--- WORK REQUIRED ---
Drop all pictures and repeat exactly the lines from the line holding "Image resolution: width=1864" through the end of the records.

--- SOURCE INFORMATION ---
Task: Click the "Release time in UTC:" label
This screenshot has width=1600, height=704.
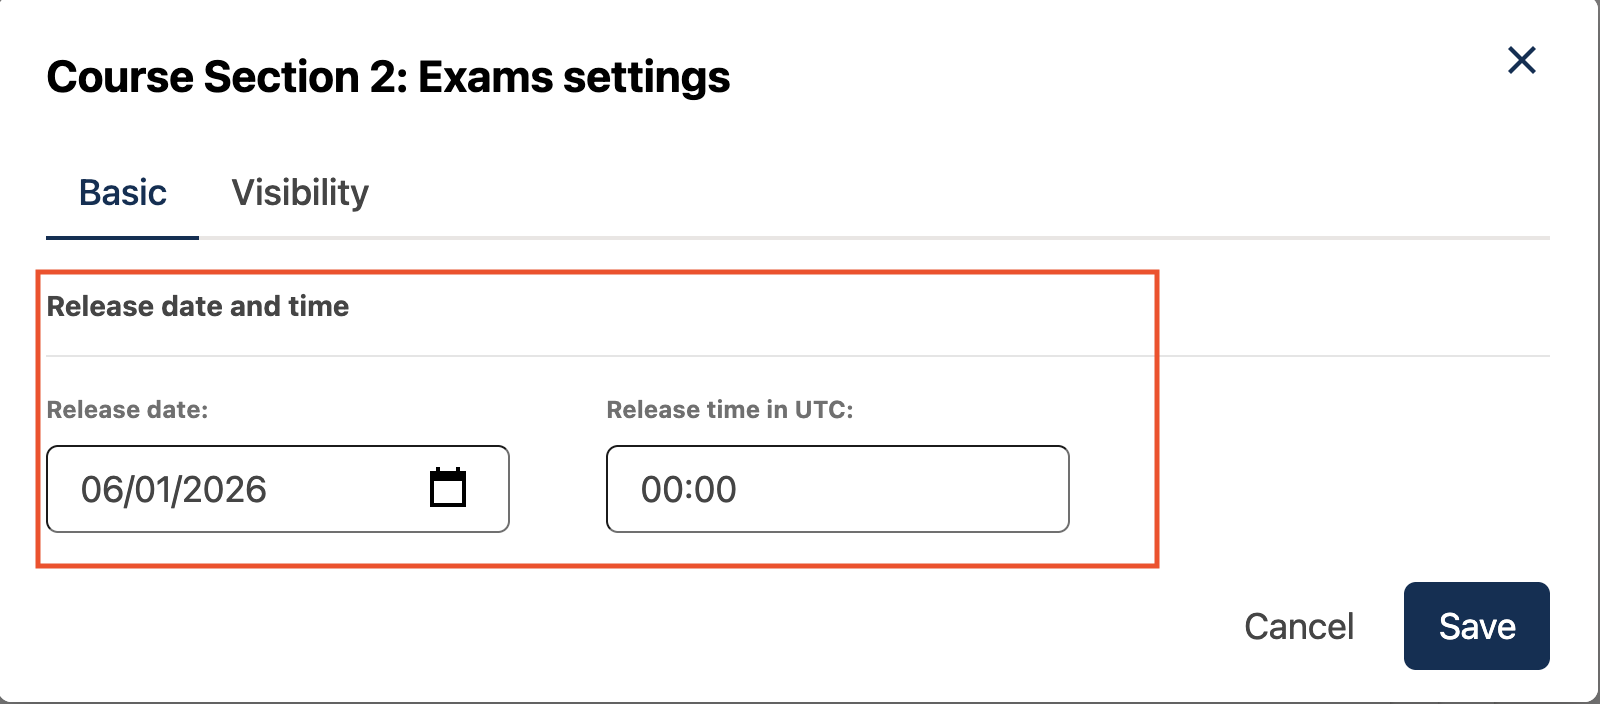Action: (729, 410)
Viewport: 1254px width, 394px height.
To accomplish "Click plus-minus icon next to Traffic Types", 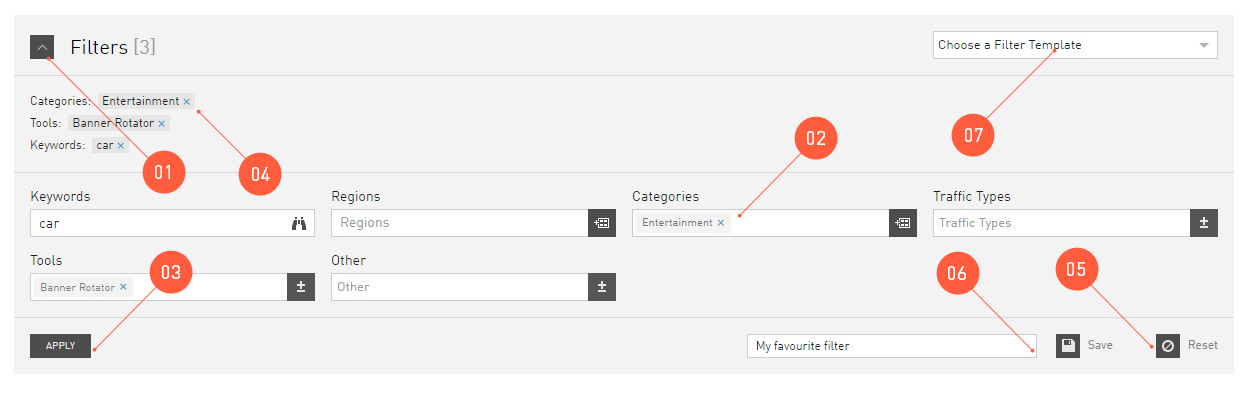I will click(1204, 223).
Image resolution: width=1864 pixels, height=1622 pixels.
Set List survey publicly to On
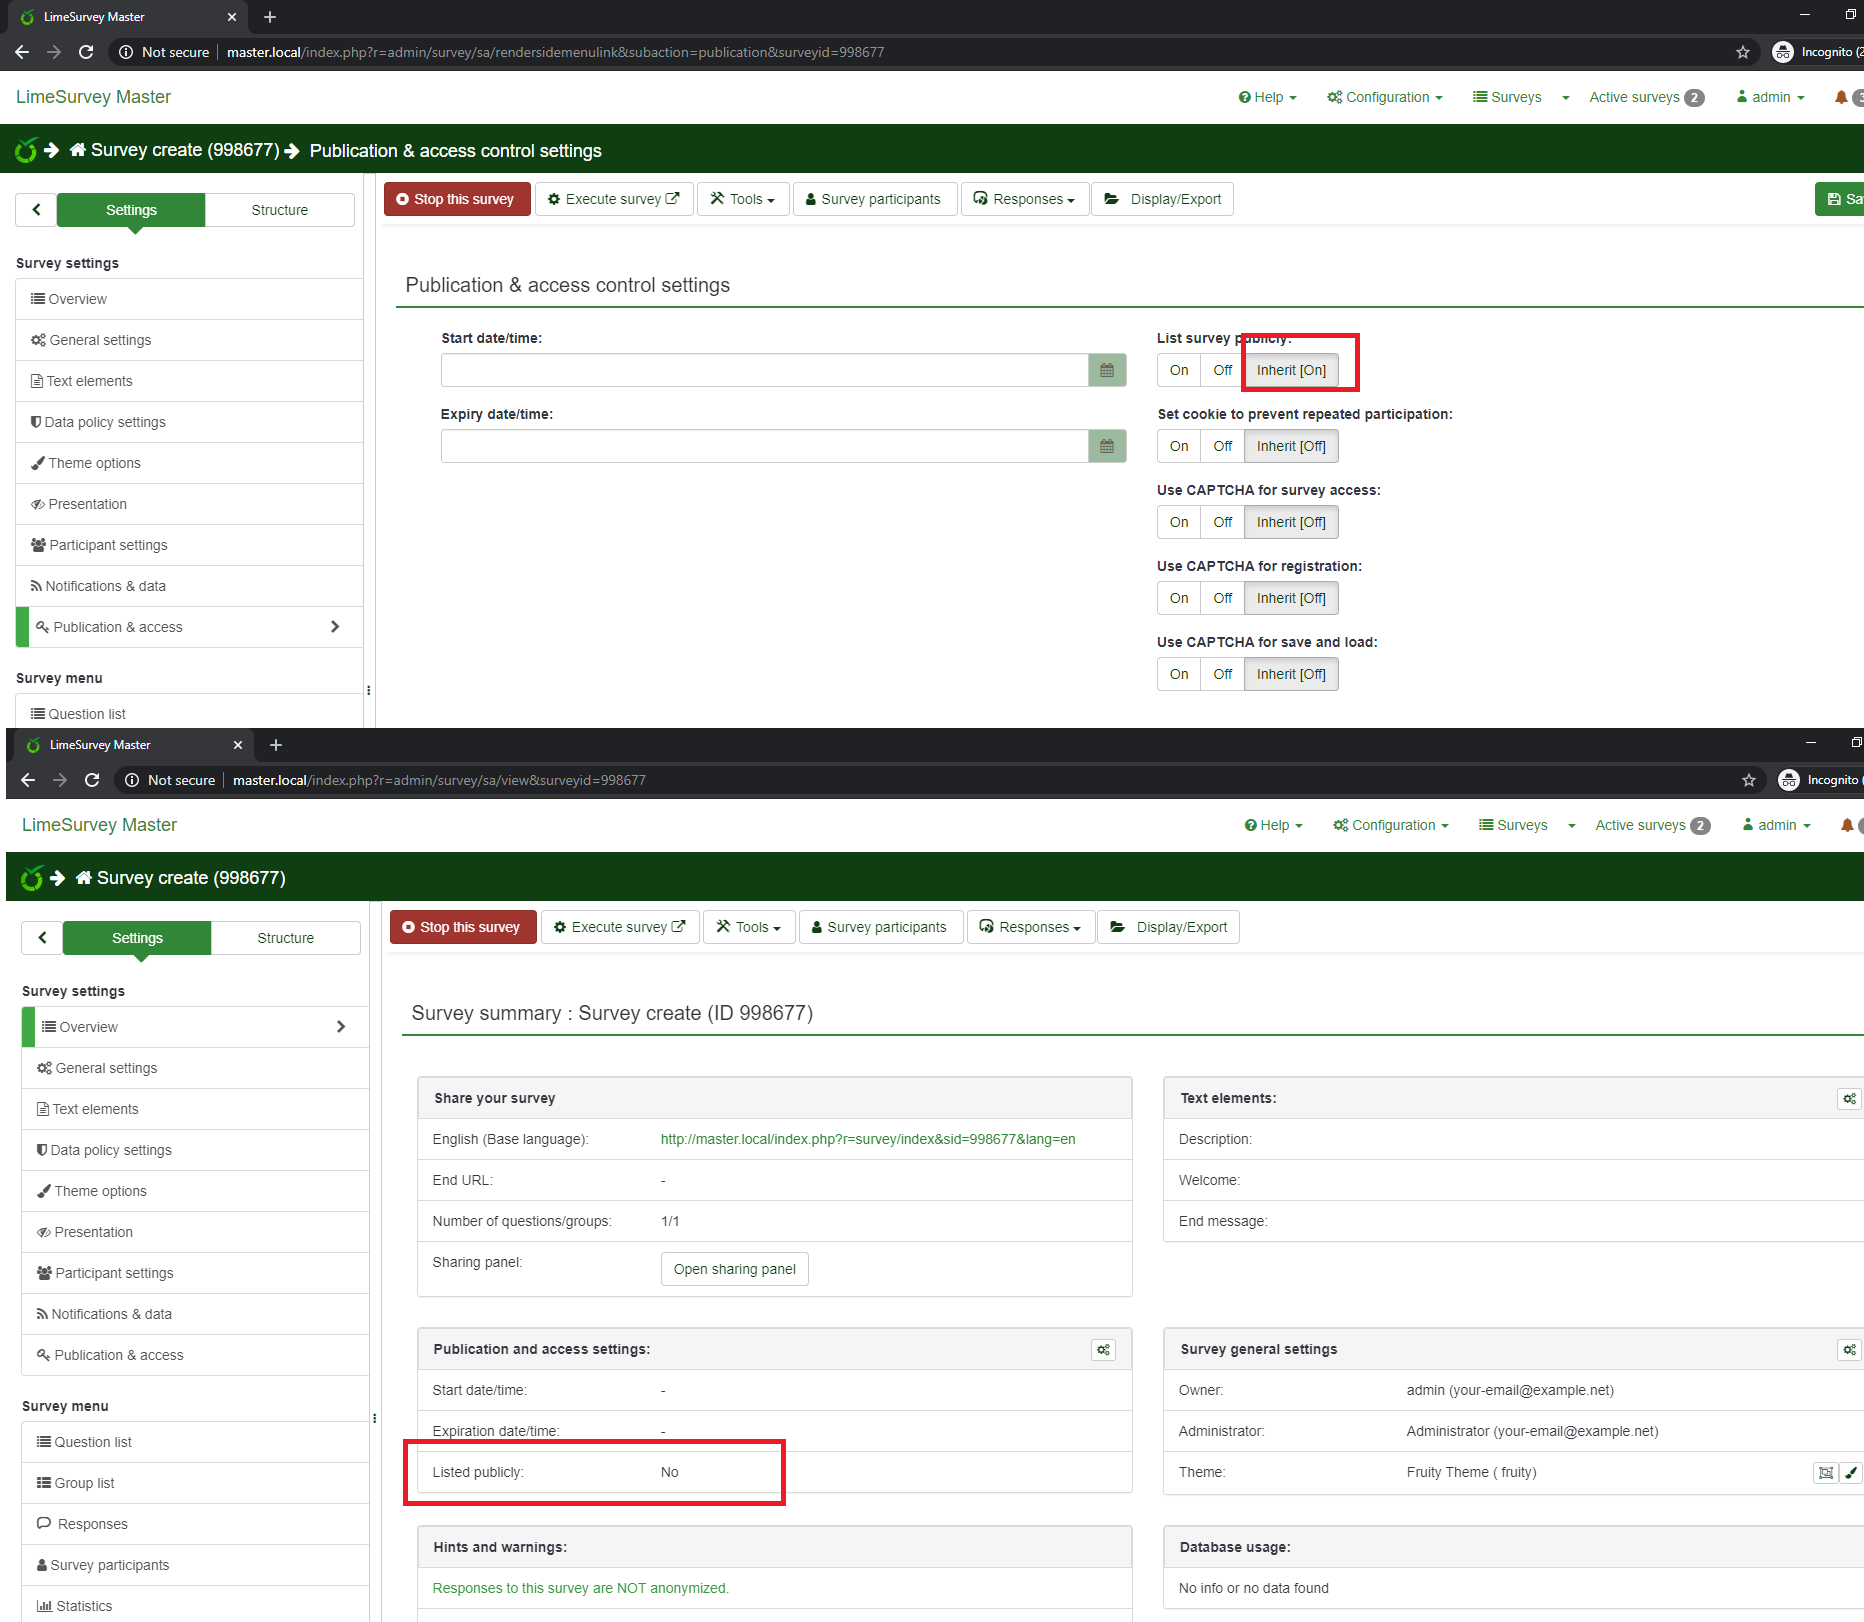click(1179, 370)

--- EXERCISE RESULT ---
Image resolution: width=1864 pixels, height=1622 pixels.
Set List survey publicly to On
click(1179, 370)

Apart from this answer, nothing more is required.